═════ EXERCISE INPUTS ═════

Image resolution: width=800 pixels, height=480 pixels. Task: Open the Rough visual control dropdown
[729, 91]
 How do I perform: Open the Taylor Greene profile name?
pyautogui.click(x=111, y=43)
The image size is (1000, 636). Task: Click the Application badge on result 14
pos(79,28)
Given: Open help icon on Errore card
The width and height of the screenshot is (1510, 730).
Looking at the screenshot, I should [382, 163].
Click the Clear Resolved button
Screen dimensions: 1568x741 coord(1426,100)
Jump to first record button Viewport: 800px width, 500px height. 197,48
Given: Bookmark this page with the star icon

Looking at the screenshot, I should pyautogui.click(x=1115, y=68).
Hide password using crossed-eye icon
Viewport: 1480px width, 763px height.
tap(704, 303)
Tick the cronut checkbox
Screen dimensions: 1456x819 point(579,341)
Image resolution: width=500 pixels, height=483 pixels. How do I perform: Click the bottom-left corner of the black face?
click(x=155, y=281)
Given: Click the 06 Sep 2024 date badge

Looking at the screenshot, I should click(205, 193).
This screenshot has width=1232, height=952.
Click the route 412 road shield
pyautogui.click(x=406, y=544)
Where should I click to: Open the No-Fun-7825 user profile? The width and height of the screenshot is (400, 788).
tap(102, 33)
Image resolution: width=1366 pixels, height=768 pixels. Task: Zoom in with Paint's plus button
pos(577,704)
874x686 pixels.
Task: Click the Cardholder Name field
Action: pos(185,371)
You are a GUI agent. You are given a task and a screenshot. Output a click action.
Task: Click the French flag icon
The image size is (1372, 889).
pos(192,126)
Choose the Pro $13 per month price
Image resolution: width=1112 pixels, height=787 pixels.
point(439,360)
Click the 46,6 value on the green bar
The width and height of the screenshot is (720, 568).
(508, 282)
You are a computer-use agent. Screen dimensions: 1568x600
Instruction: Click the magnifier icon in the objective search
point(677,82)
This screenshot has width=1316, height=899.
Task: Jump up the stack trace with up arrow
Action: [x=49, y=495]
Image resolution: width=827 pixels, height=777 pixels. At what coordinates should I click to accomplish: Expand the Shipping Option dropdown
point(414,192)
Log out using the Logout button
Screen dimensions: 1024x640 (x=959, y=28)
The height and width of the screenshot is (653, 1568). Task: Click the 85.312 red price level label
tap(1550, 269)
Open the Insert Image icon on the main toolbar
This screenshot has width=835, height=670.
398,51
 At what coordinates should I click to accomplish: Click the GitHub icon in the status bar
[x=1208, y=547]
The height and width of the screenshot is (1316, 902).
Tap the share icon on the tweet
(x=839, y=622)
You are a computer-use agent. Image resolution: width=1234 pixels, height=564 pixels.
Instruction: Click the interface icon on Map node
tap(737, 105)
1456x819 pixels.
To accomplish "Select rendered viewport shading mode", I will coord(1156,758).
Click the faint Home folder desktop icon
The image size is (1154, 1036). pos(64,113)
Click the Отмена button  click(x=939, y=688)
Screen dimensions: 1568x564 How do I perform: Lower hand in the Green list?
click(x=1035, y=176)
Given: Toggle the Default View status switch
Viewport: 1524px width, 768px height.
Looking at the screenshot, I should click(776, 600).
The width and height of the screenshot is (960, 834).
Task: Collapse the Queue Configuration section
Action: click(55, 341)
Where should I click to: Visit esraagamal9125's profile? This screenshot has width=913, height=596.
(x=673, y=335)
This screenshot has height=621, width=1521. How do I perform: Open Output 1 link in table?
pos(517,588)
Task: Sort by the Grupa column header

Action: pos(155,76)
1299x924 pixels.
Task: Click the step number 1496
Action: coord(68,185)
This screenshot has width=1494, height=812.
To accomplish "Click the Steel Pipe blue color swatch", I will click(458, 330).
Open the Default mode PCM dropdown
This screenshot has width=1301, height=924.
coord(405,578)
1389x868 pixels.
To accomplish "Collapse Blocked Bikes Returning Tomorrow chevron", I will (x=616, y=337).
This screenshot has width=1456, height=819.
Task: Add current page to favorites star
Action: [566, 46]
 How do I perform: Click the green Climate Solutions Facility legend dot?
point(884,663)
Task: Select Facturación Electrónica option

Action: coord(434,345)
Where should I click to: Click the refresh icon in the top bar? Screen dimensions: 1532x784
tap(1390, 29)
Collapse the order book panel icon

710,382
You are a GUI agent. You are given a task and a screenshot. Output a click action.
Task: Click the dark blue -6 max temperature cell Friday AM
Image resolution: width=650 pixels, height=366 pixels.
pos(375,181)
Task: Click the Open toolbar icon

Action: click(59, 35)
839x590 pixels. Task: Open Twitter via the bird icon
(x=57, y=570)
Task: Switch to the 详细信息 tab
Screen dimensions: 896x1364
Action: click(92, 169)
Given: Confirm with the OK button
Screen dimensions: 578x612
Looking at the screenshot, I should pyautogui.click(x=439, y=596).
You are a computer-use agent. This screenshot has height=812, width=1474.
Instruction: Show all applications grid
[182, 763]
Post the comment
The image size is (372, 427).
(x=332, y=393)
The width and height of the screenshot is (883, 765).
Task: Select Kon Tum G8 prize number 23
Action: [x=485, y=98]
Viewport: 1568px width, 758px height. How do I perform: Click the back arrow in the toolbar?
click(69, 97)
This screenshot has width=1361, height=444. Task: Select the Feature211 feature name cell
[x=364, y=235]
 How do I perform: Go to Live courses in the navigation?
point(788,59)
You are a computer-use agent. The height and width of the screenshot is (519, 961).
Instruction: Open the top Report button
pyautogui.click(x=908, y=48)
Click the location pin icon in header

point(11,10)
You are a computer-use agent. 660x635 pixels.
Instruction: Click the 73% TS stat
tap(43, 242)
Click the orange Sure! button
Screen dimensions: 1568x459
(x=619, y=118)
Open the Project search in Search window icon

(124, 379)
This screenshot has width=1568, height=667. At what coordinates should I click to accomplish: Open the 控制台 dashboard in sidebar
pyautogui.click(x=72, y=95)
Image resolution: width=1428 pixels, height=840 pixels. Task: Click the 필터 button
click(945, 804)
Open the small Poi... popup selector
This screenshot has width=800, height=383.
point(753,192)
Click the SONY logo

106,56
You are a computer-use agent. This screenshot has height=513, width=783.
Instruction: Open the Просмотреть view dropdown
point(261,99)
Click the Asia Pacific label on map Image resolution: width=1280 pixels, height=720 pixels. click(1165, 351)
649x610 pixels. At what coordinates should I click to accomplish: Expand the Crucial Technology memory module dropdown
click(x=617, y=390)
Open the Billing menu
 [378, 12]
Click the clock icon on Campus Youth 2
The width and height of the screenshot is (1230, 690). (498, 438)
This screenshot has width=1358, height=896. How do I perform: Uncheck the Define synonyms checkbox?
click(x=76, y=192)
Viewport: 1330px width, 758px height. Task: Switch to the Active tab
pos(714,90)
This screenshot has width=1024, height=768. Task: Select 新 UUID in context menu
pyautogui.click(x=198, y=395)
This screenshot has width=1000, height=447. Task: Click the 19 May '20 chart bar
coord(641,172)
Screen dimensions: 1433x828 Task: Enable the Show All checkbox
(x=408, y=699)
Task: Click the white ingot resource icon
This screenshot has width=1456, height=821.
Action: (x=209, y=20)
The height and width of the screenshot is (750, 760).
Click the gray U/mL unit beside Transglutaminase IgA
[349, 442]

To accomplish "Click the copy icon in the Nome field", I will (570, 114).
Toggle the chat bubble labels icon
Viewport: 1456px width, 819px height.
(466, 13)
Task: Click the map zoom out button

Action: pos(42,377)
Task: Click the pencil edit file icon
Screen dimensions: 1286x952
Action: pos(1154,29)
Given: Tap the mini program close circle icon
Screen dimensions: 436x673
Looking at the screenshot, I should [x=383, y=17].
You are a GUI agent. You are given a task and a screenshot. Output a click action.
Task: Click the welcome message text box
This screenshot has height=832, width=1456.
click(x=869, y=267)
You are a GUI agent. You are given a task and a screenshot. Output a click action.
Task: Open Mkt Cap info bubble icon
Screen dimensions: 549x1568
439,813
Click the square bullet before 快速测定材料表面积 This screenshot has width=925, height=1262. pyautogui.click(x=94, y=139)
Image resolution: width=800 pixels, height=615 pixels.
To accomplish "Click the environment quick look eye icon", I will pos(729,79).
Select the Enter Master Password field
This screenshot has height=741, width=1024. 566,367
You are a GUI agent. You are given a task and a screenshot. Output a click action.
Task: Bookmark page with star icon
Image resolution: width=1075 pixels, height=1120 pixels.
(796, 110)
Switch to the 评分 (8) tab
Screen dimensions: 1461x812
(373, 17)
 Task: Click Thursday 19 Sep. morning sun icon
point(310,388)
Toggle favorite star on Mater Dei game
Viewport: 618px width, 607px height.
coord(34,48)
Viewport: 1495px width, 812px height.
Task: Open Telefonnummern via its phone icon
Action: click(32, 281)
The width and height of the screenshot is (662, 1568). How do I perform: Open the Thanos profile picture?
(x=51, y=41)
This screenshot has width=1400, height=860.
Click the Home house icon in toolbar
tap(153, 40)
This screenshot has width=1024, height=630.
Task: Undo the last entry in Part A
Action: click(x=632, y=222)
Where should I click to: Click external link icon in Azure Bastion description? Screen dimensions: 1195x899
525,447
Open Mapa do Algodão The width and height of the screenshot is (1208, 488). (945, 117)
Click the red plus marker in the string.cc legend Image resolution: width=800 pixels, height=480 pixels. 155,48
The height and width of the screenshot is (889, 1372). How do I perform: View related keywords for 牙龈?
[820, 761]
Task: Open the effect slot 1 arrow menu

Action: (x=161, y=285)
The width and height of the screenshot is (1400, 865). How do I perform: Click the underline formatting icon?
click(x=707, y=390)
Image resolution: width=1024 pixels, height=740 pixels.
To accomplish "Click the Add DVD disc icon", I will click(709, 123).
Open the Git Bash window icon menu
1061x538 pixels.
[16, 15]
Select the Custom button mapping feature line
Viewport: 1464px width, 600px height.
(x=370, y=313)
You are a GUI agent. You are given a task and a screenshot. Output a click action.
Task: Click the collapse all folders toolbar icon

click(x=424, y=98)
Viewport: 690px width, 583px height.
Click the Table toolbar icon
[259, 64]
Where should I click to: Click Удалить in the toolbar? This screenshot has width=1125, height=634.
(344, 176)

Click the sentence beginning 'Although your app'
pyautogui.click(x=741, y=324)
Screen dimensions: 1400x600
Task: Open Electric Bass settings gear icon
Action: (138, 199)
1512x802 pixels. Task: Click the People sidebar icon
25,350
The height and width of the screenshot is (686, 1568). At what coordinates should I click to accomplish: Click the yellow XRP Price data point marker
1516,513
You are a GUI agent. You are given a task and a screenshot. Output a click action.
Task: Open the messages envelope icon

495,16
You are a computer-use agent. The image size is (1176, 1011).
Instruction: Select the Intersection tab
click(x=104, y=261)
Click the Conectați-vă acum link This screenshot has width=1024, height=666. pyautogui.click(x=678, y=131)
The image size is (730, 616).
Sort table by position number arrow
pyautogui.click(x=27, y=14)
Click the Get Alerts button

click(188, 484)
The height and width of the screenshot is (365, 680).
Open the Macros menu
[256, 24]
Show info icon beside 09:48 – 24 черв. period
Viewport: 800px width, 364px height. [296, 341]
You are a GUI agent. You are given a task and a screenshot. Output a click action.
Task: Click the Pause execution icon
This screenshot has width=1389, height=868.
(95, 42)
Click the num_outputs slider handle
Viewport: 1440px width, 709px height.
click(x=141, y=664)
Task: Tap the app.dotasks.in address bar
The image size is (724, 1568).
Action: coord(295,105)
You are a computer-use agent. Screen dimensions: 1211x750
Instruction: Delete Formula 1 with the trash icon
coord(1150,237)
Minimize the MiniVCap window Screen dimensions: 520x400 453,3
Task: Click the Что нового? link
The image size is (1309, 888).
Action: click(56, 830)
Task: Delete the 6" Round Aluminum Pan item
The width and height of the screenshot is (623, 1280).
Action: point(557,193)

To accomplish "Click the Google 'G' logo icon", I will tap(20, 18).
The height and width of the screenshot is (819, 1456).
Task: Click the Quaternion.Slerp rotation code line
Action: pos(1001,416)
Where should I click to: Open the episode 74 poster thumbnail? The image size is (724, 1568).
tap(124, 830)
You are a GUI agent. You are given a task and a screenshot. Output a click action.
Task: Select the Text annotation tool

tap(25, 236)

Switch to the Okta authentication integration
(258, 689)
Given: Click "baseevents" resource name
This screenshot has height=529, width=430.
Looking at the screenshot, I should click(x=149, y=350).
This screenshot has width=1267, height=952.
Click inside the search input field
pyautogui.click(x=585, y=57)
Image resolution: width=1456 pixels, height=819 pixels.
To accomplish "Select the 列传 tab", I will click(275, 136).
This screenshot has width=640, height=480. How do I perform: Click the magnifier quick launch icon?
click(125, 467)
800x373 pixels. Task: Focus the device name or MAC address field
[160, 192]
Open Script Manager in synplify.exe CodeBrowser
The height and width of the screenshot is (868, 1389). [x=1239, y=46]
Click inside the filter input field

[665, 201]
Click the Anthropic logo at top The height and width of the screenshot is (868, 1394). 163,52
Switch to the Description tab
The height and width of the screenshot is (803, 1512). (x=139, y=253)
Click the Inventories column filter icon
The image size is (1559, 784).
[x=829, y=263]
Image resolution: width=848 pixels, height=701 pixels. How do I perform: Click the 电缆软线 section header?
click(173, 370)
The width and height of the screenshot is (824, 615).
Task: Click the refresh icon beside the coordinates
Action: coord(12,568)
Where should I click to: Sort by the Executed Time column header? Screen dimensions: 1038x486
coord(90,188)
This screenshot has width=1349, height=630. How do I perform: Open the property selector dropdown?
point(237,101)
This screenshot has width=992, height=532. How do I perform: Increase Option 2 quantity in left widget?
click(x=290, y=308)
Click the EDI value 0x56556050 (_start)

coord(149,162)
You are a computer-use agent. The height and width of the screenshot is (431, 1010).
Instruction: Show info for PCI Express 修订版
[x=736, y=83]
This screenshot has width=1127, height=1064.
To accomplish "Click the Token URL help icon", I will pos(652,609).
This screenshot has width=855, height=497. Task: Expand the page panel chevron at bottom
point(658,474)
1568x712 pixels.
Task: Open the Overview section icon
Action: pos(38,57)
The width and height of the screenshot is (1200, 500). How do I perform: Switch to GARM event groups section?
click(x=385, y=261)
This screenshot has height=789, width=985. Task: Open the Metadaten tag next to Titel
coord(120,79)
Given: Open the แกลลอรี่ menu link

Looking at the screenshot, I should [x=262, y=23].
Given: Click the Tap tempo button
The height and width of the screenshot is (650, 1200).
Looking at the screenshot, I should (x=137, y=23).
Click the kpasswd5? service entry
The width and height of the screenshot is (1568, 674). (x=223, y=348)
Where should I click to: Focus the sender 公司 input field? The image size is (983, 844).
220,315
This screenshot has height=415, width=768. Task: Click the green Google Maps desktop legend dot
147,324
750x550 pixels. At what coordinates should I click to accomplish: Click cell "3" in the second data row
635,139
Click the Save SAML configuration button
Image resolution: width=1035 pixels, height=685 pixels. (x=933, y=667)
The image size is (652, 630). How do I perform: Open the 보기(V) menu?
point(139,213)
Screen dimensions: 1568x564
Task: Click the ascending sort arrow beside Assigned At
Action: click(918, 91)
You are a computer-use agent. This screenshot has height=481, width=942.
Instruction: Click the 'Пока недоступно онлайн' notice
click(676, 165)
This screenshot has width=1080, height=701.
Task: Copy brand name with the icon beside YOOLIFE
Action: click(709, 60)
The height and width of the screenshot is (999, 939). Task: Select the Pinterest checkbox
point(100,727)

═════

▶ GIVEN EXERCISE
Edit the entries beginning at the line that has "You are a computer-use agent. Image" and stopping after the line that has "Action: coord(68,185)", putting "Flip" in place of "Toggle" and leaving everything else unchanged.

▶ RESPONSE
You are a computer-use agent. Image resolution: width=1234 pixels, height=564 pixels.
Instruction: Click the interface icon on Map node
tap(737, 105)
1456x819 pixels.
To accomplish "Select rendered viewport shading mode", I will coord(1156,758).
Click the faint Home folder desktop icon
The image size is (1154, 1036). pos(64,113)
Click the Отмена button  click(x=939, y=688)
Screen dimensions: 1568x564 How do I perform: Lower hand in the Green list?
click(x=1035, y=176)
Given: Flip the Default View status switch
Viewport: 1524px width, 768px height.
Looking at the screenshot, I should click(776, 600).
The width and height of the screenshot is (960, 834).
Task: Collapse the Queue Configuration section
Action: click(55, 341)
Where should I click to: Visit esraagamal9125's profile? This screenshot has width=913, height=596.
(x=673, y=335)
This screenshot has height=621, width=1521. How do I perform: Open Output 1 link in table?
pos(517,588)
Task: Sort by the Grupa column header

Action: pos(155,76)
1299x924 pixels.
Task: Click the step number 1496
Action: coord(68,185)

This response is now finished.